Back in the day, when I learned how to write headlines (for newspapers!), the goal was to give the reader enough information to decide if they wanted to read that article. The Inverted Pyramid started above the story itself, even with key information in a headline and subhead that would let the reader decide if they wanted to bother reading that story.

But in the era of the web and news aggregators, headlines that give away pertinent information have become a lost art. Whole generations of editors have been trained to write coy headlines that will earn a click, even if the people who are clicking will be immediately disappointed by the truth of the story.

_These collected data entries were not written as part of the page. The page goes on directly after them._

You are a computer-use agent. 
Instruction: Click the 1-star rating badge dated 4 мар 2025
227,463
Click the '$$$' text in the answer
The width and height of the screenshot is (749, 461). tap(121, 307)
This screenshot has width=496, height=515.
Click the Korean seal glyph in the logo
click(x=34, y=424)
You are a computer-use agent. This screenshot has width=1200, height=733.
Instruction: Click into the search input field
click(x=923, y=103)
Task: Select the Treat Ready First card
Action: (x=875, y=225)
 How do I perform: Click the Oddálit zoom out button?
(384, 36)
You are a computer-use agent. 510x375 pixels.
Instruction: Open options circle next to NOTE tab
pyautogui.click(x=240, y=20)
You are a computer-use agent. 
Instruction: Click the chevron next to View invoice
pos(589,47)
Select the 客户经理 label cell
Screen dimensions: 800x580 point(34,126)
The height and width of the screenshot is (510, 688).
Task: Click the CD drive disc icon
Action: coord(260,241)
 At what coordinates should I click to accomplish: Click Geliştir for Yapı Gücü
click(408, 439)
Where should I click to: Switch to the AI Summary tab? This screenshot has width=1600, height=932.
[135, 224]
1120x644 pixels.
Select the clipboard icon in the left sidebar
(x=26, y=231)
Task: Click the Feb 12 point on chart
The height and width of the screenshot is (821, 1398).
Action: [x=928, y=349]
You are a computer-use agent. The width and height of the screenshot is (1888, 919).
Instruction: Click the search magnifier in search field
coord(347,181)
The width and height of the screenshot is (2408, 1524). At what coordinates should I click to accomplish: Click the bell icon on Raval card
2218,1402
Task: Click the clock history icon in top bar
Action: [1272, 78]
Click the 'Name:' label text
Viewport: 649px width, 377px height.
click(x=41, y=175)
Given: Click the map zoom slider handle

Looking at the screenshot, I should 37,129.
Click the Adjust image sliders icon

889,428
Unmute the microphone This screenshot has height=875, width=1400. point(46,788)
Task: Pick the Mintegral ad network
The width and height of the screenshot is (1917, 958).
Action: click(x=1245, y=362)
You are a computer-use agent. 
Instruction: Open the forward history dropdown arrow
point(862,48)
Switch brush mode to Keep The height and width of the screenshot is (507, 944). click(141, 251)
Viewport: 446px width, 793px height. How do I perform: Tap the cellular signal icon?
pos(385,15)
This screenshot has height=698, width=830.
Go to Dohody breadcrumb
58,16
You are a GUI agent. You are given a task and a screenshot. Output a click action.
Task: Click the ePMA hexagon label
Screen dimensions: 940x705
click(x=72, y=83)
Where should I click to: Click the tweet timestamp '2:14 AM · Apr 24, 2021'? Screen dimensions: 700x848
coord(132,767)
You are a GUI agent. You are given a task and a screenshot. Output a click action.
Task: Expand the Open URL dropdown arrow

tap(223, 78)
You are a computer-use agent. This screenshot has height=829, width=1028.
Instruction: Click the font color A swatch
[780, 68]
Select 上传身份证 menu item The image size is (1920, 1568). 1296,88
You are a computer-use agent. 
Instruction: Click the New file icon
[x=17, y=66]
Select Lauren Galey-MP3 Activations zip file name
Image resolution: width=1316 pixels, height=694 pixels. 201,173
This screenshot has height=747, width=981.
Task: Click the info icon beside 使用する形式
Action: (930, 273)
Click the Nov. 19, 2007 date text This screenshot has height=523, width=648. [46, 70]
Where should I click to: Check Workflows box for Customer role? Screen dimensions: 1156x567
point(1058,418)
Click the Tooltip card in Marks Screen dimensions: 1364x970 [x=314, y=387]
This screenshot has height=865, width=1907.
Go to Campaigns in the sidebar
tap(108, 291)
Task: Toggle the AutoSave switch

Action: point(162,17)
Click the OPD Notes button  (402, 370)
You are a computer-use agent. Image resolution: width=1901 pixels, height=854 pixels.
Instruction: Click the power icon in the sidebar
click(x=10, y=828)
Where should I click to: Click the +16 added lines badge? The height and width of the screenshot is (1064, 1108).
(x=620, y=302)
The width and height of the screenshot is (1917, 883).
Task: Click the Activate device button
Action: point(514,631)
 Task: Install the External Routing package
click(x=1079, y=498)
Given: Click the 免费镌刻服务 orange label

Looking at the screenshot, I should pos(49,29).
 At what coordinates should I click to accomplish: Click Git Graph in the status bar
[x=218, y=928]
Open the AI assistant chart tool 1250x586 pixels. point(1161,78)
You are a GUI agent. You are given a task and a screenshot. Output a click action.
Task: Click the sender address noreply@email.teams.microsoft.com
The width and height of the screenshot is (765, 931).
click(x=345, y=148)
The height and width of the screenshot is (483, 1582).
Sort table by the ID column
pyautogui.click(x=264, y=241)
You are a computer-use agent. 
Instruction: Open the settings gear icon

What’s most frustrating to me is that once this method of writing headlines is internalized, it’s very hard to break out of the habit. For instance, I subscribe to multiple news sites where you basically must pay in order to read articles… and yet the headlines are still clickbaity! San Francisco Chronicle, when you write, “This Bay Area city has a horrible secret,” I would like to know if it’s my city and if the secret is a serial killer or the lack of a good delicatessen.

This is where Artifact ruled, because its little AI agent would read that story and write a new headline. And if enough people said a headline was clickbait, all other users of the app would now see the AI headline instead of the original. Brilliant.

So let me put this out there to other creators of news apps, aggregators like Apple News but also RSS readers—this is a feature you should knock off. I would absolutely love to be able to see rewritten headlines for news sources that have failed to be forthcoming with factual headlines. Maybe the future of browsing news is an AI-driven service that writes good headlines so that I can make up my own mind about whether I want to read a story or not!

Anyway, I won’t miss Artifact much—but I will miss the perverse joy I felt everytime I had to ask an AI to improve on the work of a human being who has been miseducated about how headlines are supposed to work.